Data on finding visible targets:
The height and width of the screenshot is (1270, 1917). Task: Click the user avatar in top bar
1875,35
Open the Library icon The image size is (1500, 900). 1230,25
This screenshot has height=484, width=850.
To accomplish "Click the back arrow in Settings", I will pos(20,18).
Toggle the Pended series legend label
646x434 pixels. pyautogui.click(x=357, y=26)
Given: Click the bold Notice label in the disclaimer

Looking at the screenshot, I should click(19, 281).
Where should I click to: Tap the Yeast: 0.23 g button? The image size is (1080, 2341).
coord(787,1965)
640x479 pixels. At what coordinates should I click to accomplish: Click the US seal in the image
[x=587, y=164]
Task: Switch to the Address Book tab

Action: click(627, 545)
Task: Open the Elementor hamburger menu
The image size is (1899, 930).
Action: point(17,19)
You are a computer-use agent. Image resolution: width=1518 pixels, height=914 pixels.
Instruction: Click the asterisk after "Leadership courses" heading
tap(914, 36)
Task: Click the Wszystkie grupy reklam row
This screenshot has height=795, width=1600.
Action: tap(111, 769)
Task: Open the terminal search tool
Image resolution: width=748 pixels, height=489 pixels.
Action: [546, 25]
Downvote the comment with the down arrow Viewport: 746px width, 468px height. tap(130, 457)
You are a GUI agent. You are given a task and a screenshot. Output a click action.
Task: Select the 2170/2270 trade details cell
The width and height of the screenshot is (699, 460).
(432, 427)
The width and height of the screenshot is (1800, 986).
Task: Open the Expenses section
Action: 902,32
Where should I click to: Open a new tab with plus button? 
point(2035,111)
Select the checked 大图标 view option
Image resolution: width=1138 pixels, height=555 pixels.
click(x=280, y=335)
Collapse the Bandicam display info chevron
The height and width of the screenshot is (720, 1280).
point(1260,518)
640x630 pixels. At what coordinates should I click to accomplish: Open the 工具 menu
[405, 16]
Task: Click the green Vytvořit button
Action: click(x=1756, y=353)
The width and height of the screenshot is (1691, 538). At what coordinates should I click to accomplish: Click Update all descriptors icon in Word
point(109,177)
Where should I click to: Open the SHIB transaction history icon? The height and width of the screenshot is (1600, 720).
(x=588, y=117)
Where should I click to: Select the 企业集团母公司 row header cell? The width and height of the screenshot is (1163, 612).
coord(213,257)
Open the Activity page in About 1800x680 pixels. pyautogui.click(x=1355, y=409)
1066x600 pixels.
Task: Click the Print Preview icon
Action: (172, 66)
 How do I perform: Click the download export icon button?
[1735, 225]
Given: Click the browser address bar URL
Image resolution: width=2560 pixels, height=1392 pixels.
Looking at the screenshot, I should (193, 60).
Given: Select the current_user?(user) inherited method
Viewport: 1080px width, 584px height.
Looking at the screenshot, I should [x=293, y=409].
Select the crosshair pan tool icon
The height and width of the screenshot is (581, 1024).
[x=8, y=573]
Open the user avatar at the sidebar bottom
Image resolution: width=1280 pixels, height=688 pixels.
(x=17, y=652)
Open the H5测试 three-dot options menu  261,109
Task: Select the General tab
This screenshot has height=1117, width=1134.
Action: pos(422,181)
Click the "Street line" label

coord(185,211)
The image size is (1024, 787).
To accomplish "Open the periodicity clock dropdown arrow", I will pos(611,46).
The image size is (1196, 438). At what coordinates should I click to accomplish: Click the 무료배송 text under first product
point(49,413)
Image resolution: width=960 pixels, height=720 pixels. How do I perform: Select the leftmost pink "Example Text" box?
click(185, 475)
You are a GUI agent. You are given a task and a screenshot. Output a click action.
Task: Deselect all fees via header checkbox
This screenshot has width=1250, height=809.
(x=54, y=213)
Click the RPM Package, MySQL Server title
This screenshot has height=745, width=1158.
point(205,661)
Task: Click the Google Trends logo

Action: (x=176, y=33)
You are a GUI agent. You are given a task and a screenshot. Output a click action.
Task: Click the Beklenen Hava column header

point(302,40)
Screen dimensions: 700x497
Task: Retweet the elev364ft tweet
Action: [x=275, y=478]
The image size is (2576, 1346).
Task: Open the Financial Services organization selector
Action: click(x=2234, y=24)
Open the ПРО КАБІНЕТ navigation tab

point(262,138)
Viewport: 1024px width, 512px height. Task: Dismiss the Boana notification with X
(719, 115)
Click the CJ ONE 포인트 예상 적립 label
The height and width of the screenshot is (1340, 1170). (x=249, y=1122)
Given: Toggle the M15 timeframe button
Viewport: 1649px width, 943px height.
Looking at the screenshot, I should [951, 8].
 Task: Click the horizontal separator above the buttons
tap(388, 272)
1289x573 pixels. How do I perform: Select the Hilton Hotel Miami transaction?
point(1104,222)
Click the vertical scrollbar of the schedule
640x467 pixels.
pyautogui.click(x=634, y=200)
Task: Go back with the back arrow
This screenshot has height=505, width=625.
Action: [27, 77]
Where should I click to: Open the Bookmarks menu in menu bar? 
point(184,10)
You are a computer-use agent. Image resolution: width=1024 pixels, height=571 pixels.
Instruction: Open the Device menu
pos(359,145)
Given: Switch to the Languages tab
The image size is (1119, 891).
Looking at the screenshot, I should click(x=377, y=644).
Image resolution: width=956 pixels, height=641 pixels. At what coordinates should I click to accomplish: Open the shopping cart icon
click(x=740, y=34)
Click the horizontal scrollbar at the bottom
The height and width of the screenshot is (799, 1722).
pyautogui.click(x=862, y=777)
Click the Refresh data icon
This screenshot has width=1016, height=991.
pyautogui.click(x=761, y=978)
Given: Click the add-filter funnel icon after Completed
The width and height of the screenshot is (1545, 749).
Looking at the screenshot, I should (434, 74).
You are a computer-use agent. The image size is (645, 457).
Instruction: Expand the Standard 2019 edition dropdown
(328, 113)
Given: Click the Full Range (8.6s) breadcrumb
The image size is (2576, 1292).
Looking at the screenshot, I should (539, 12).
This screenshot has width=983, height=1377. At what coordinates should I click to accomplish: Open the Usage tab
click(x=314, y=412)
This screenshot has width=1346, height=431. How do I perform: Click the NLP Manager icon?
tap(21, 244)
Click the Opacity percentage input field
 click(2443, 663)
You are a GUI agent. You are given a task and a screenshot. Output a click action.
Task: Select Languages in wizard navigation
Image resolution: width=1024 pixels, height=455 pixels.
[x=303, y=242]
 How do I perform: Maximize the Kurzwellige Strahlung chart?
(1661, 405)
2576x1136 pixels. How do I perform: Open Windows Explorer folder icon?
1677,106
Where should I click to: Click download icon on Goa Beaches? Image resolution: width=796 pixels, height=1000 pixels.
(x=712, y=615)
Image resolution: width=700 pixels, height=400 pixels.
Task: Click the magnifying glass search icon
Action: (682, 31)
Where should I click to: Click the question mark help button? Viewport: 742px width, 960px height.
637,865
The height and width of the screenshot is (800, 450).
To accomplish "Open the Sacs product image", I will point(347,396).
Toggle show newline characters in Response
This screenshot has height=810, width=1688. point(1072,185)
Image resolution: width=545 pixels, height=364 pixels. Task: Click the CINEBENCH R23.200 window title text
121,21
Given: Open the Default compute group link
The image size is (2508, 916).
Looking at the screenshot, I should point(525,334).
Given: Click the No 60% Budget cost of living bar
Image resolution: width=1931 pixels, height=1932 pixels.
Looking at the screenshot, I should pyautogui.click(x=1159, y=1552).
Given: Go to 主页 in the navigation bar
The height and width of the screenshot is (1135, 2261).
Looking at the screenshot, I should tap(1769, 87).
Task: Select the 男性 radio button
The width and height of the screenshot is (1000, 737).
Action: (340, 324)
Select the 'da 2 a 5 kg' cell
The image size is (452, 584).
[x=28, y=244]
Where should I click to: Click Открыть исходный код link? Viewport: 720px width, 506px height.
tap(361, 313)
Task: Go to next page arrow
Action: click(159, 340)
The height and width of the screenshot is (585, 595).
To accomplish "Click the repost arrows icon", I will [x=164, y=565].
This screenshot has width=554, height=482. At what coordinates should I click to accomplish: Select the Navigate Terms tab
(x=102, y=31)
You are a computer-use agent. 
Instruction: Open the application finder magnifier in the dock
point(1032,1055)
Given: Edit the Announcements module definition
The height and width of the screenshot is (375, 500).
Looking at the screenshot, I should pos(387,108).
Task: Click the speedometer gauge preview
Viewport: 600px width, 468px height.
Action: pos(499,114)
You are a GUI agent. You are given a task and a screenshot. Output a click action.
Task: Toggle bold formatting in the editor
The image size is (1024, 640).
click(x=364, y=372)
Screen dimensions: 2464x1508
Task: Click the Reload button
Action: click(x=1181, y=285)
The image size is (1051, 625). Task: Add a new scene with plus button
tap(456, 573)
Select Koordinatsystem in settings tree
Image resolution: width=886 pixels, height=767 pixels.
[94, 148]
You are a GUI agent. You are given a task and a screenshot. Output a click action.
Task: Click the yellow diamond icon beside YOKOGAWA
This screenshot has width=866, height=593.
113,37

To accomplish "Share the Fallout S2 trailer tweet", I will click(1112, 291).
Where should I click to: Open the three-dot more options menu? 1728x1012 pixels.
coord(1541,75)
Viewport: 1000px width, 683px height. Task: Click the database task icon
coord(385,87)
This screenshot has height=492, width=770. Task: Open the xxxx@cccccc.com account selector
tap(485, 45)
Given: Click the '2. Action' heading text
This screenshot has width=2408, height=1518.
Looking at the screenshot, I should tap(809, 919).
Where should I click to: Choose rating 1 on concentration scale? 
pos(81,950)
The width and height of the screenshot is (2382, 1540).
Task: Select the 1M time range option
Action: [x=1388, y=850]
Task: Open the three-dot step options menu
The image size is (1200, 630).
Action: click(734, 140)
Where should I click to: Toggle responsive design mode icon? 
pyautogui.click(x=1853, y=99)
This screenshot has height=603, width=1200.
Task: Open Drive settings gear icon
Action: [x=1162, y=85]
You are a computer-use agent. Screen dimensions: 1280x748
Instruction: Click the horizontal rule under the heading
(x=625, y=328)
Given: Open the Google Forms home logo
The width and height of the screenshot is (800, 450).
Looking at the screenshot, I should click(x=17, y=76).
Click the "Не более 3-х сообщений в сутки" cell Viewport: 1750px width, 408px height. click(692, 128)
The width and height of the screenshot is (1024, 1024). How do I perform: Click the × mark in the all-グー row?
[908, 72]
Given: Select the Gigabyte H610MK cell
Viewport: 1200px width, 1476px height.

# AIM
Copy the items word for word, beginning at the line that has "2576x1136 pixels. How" and ending after the line that has "Action: pos(499,114)", with both of those lines included.

# THE RESPONSE
2576x1136 pixels. How do I perform: Open Windows Explorer folder icon?
1677,106
Where should I click to: Click download icon on Goa Beaches? Image resolution: width=796 pixels, height=1000 pixels.
(x=712, y=615)
Image resolution: width=700 pixels, height=400 pixels.
Task: Click the magnifying glass search icon
Action: (682, 31)
Where should I click to: Click the question mark help button? Viewport: 742px width, 960px height.
637,865
The height and width of the screenshot is (800, 450).
To accomplish "Open the Sacs product image", I will point(347,396).
Toggle show newline characters in Response
This screenshot has height=810, width=1688. point(1072,185)
Image resolution: width=545 pixels, height=364 pixels. Task: Click the CINEBENCH R23.200 window title text
121,21
Given: Open the Default compute group link
The image size is (2508, 916).
Looking at the screenshot, I should point(525,334).
Given: Click the No 60% Budget cost of living bar
Image resolution: width=1931 pixels, height=1932 pixels.
Looking at the screenshot, I should pyautogui.click(x=1159, y=1552).
Given: Go to 主页 in the navigation bar
The height and width of the screenshot is (1135, 2261).
Looking at the screenshot, I should tap(1769, 87).
Task: Select the 男性 radio button
The width and height of the screenshot is (1000, 737).
Action: (340, 324)
Select the 'da 2 a 5 kg' cell
The image size is (452, 584).
[x=28, y=244]
Where should I click to: Click Открыть исходный код link? Viewport: 720px width, 506px height.
tap(361, 313)
Task: Go to next page arrow
Action: click(159, 340)
The height and width of the screenshot is (585, 595).
To accomplish "Click the repost arrows icon", I will [x=164, y=565].
This screenshot has width=554, height=482. At what coordinates should I click to accomplish: Select the Navigate Terms tab
(x=102, y=31)
You are a computer-use agent. 
Instruction: Open the application finder magnifier in the dock
point(1032,1055)
Given: Edit the Announcements module definition
The height and width of the screenshot is (375, 500).
Looking at the screenshot, I should pos(387,108).
Task: Click the speedometer gauge preview
Viewport: 600px width, 468px height.
Action: pos(499,114)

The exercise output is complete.